Feb 21, 2007 03:47
IF it is all the same this will be kinda jump around things. and you might not understand but i don't expect anyone to understand, no one understands me. wether my problems be worse than others or not so bad that doesn't mean they don't count.
i feel alone though i'm surounded by friends and family none of them really know me, but they think they do.
i spend most of my days trapped inside my mind though this may be a free place to speak freely i feel like i'm going to get shot up on the block if i do.
every one says they know what i'm going through, no they don't. some of them have never even delt with a strong loss and if they had they are not me everything that happens to us has different ways on us. like music.
i deal with many pressures every day.
i can feel the water filling up in my eyes but i'm to proud or scared to let them out.
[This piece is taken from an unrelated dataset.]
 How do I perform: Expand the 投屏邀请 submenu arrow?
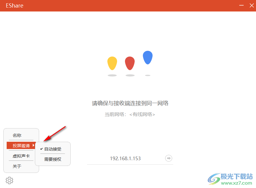pyautogui.click(x=34, y=145)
i have no one to talk to anymore. a few weeks ago we found out that we were 2000 dollars behind in rent. when i started talking to my mom about my cos. who lives with us and how she was still driving me up the wall about making a mess over the house after it was just cleaned.
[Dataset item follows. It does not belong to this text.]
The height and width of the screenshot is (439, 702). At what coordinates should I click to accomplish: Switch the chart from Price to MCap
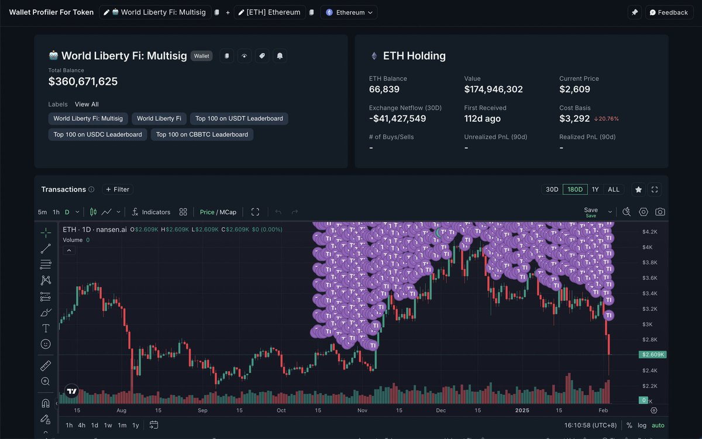pos(229,212)
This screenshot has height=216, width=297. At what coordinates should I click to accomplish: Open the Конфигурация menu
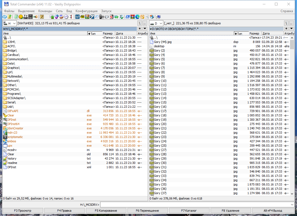coord(86,11)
and suddenly she started yelling at me and told me she didn't want to hear it.
i felt like i was hit by a truck... all the times she told me if i ever need to talk i could come to her.
and every day it gets worse. i came home from a trip and found out that her boyfriend who helps pay most of the bills lost his job.
i don't know what to do or think anymore.
my mind is lost in this valley of darkness and there isn't the smallest flicker of light.
i pray to god to help and make things better. and ask him to tell me what should i do, but he doesn't answer back.
i work hard at my job, i help out at home, i feel like i've been replaced and i'm just a slave with dreams.
they are another thing i turn to, but they are not real.
i'm homesick for my real home with the rest of my family that as left this world. i long to give my heart to a man that i can trust and will hold me when i need someone. i'm starting to feel like that will never come true either.